The other man chuckled. “I wish that I could tell you there was some deep, esoteric meaning. I lived by the blade for many years, and I got rather drunk while spying in London and had them done, quite poorly, I might add. Several decades into being a vampire, we met a tattoo artist who had learned to tattoo vampires. Our skin heals too quickly for normal artists,” he said.
“Wood in the ink,” Misha said.
Paris nodded. “That’s right,” he said. “It’s unpleasant, but it lasts for decades. I had them redone so they didn’t look like a drunkard’s scribbles.” He examined his arm and said, “I’m due to get the bloody things touched up in another year or so unless I want to look like a faded newspaper.” He shook his head. “The indiscretions of youth.”
He peered closer, reading the fine script. “And the writing?”
“May honor be my blade and loyalty my shield,” Paris said. “In French, of course, and it’s not a precise translation.”
“You are full of surprises,” Misha said.
“I am at that,” Paris said. He glanced at the blade. “There are much more interesting things we could do rather than work on this sword.”
Misha smirked at him. “We have priorities.”
Paris put on a mock pout that made him laugh.
“All right. Let me get this started, and then we’ll revisit.”
Paris grinned. “Will you work faster or slower if I do this?” he asked, gently rubbing Misha’s shoulders before planting a kiss on the back of his neck.
“Slower,” Misha said. “It’s wonderfully distracting.” He almost said fuck Carrigan Shea and broke away, but he resigned himself to work. After reluctantly turning away from Paris, he fetched a vial, then attempted to be professional while he collected a small blood sample.
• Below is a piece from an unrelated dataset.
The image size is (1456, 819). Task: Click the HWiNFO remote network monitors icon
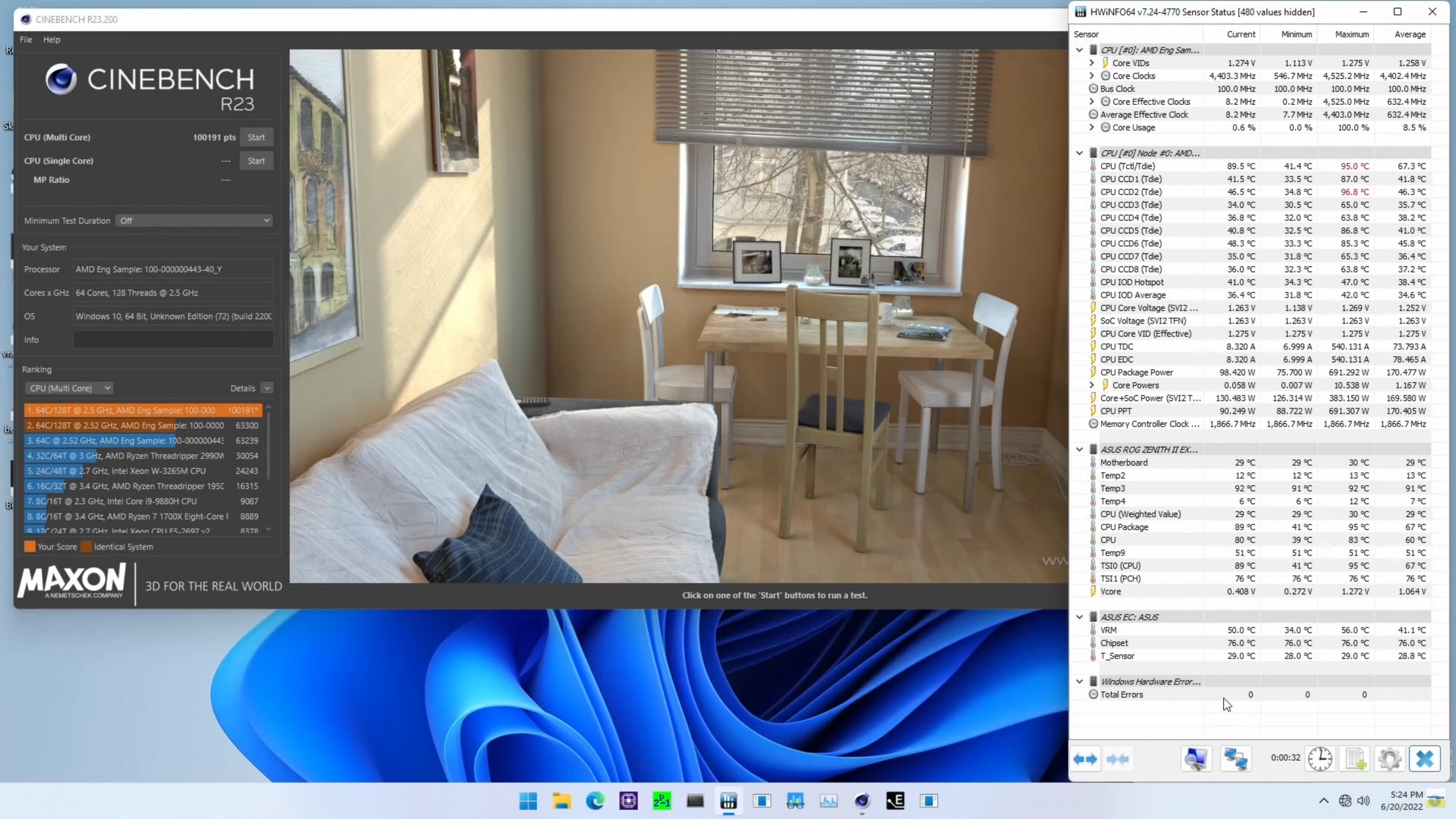1235,759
Paris was quiet, watching him intently as he measured and poured ingredients, then added the sample of Paris’s blood. As he worked, dusk gave way to sunrise. Though the room was an interior classroom with no windows, Misha felt the heavy ache of daylight approaching.
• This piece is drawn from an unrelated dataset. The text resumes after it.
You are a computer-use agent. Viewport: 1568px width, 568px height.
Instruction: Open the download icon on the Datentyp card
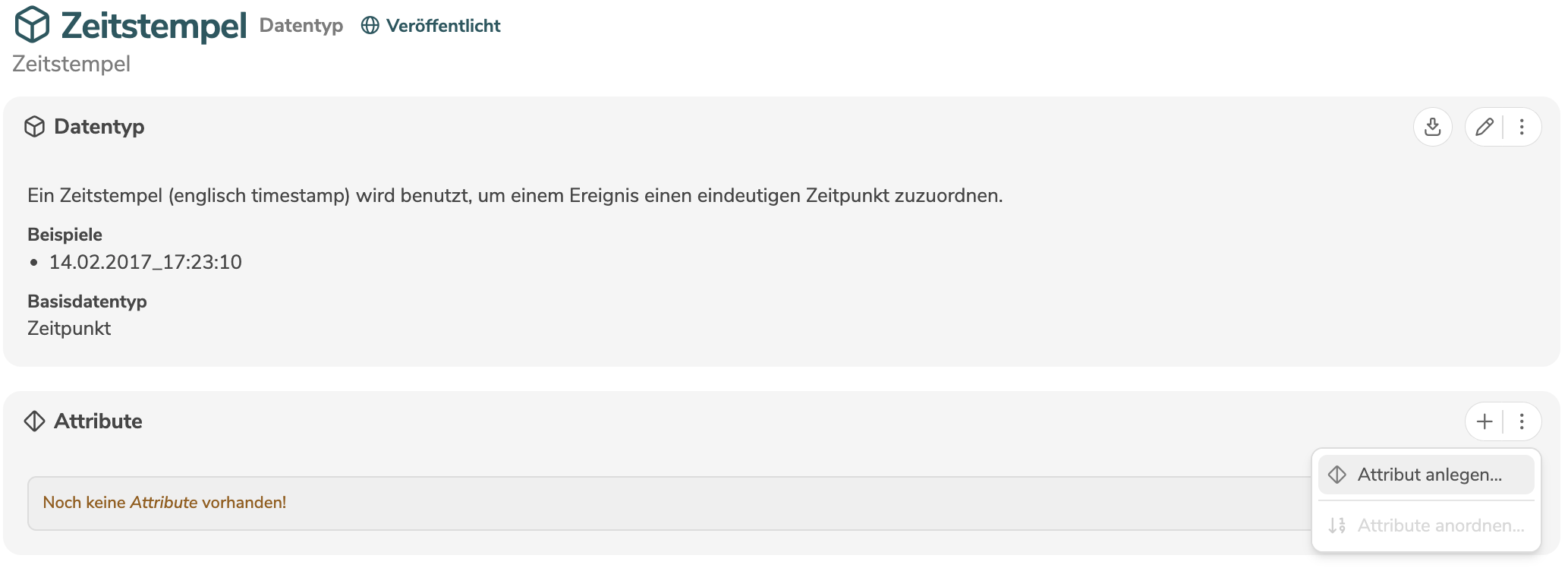point(1433,127)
While the blood was distilling, he examined the blade. What would encapsulate Paris’s strength? There were required runes, but some would be decorative, and some would be unique. Misha’s roughly translated to power from order.
He was still thinking it over when he heard a familiar voice whisper in his ear. He doesn’t love you.
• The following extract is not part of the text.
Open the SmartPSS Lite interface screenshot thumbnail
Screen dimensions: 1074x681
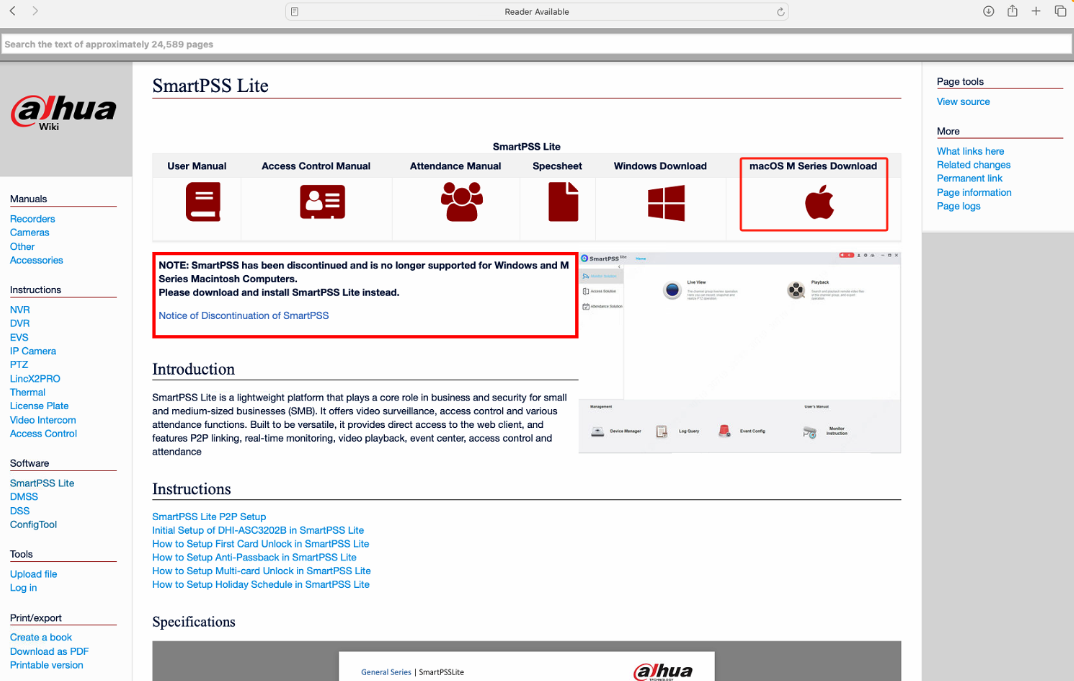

With his heart sinking, he whipped his head around to see Beckett Frasier standing in the doorway. His eyes were eerie and silvery-blue, his shadow far too large for his frame. Suddenly, he blurred closer, and a stabbing pain arced through Misha’s chest. He stared down in horror at the silver needle, spraying his blood across the room.
Closing his eyes, he fumbled to find that warm red thread that bound him and Paris. Suddenly, he heard Paris’s voice clear as a bell. “Get down,” he barked.
With Misha’s blood dripping to the floor, the hallucination was taking on solidity. Its eyes cast an eerie glow across the room. As he stared at Frasier, the room shimmered around him, and he found himself in a dark place, a place that rang with shouts and stank of blood and sweat.
He had never left.
His vision faltered again, and he saw Paris barreling through the door. The sword slashed across the shadowy form, and he saw his workshop again. He staggered after Paris, watching as he corralled the creature into a room across the hall and flung open the curtains. Sunlight poured in a wide beam, and the shadow-Frasier let out a horrific screech before exploding in a cloud of ash-like particles.
Paris recoiled, one exposed arm turning pink from the sun, and hurled the curtains closed again. He gently guided Misha back into the workshop. “If we’re apart when it happens again, sunlight will take care of them, unless they’ve gotten too much of a foothold,” he said.
“What does that mean?”
“You saw how it got stronger from your blood,” Paris said. “Once they’ve manifested, they can draw energy from you and become more and more real. After a certain point, the sunlight will ward them off, but it won’t kill them.”
“What will?”
“Same thing that kills anything else. Can’t go wrong with decapitation,” Paris said, brandishing the sword before placing it back on Misha’s workbench.
Misha sighed. “I don’t know how you’ve dealt with this for so long.”
“You forget that I only have this problem when I’m sleeping,” Paris said. “So I just don’t.”